**ABOUT THIS TASK**
The lines you need are those holding the word "target"; pull them from the material.

---------- GIVEN INFORMATION ----------

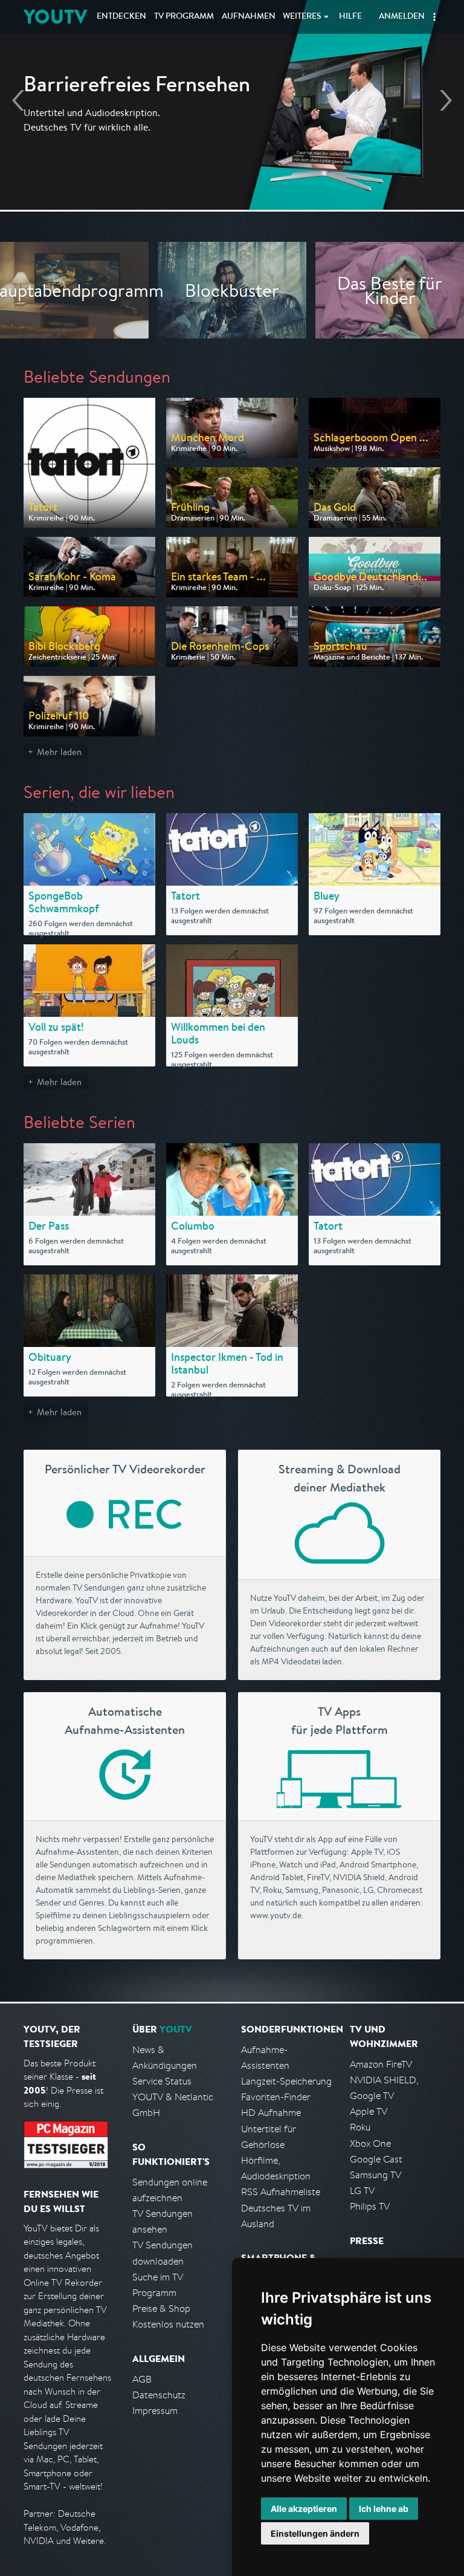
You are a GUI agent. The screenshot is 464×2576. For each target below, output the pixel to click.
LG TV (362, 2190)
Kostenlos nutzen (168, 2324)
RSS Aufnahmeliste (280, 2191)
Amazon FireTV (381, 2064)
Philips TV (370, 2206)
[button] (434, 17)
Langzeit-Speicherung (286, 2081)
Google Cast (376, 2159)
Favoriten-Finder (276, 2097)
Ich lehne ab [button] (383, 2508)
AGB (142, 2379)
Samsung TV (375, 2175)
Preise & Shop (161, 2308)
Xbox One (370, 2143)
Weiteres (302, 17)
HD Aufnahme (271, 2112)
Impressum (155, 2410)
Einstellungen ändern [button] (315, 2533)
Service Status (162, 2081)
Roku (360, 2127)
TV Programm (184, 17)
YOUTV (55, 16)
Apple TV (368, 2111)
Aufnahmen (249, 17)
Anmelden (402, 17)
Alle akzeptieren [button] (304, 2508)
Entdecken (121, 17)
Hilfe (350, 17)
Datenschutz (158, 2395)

----------
---------- GIVEN INFORMATION ----------

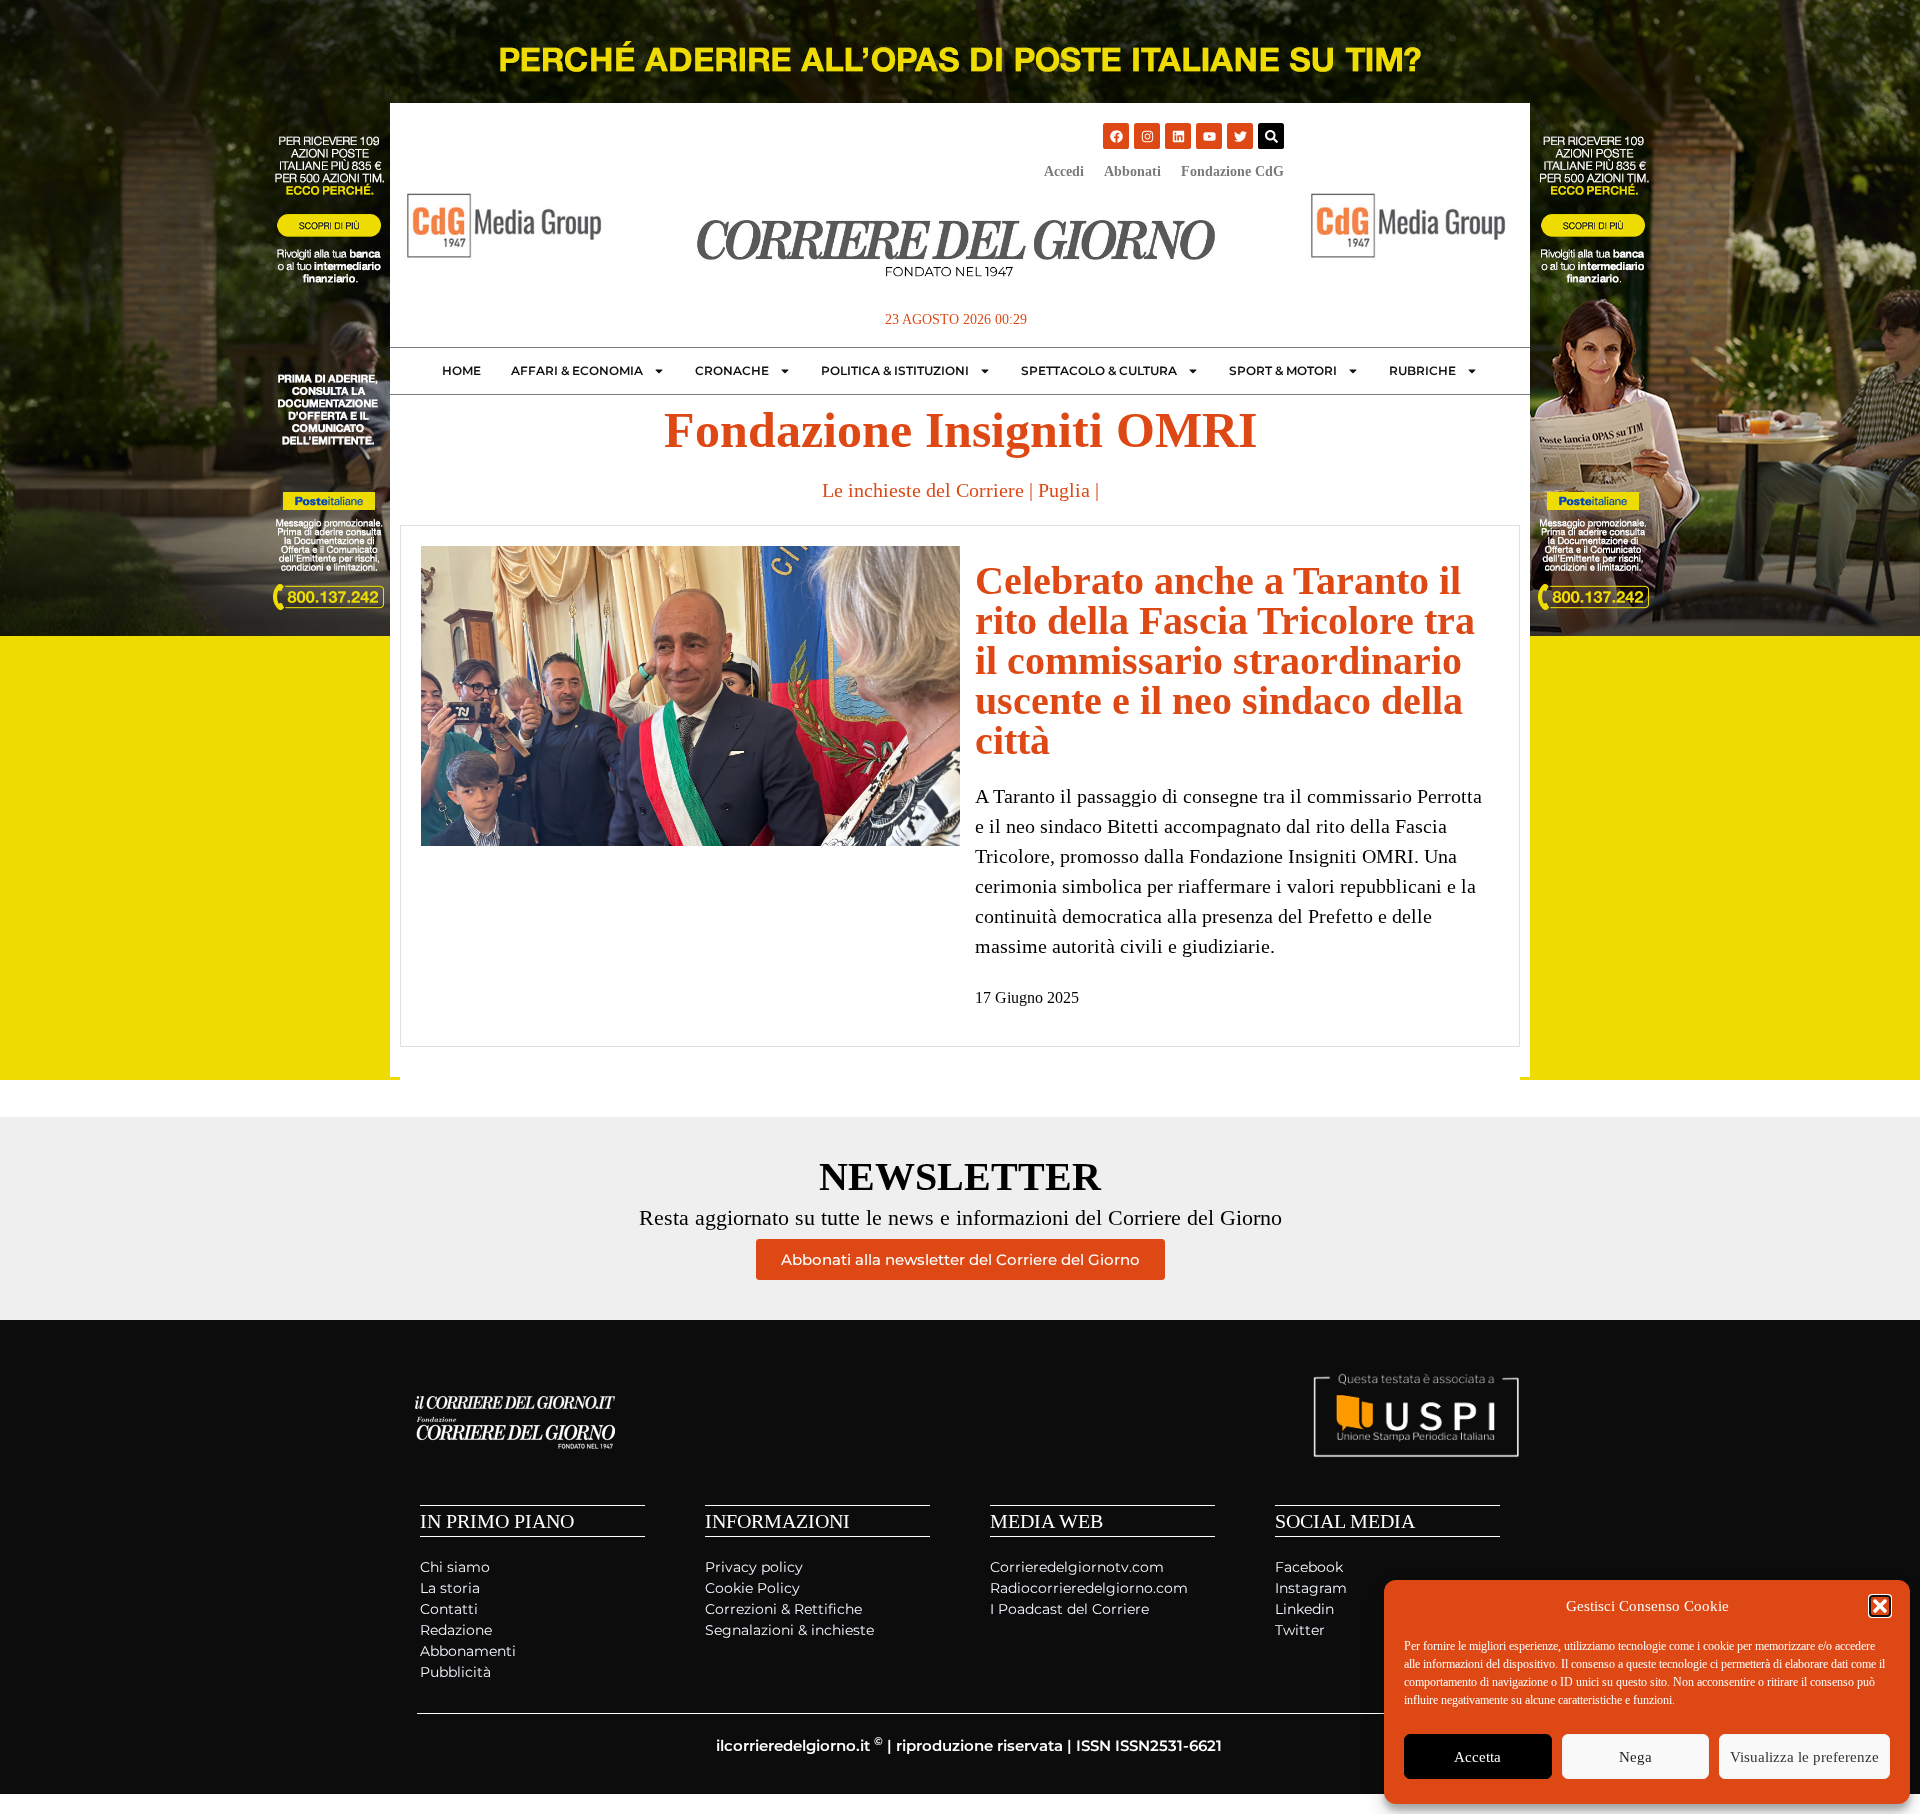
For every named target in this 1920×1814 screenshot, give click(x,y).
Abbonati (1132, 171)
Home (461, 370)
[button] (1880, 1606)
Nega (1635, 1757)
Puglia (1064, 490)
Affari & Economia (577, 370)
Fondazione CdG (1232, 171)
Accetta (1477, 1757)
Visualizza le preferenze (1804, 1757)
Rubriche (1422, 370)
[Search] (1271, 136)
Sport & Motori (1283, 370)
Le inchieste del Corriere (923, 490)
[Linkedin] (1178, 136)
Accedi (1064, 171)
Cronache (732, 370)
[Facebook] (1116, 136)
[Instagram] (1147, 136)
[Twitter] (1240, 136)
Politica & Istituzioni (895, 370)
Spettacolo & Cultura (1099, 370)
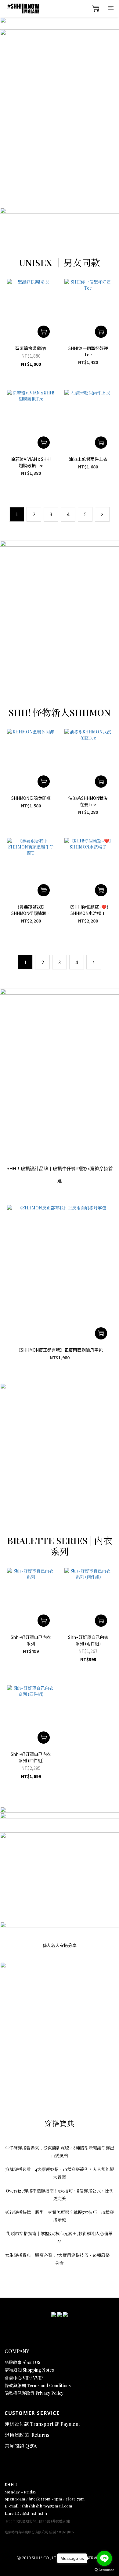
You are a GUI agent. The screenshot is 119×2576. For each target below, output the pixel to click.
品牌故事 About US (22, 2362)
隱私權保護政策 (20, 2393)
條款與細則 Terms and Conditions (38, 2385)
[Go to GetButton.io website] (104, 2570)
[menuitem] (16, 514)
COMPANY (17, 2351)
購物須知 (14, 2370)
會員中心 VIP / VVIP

----------

**EXPECTED OUTPUT**
You are a GUI agent. The screenshot is 464×2576. For each target below, output the pixel to click.
For every named target in this 1920×1814 screenshot, give click(x,y).
You are a GUI agent. The screenshot is 119×2576. For each target below, output the pixel to click.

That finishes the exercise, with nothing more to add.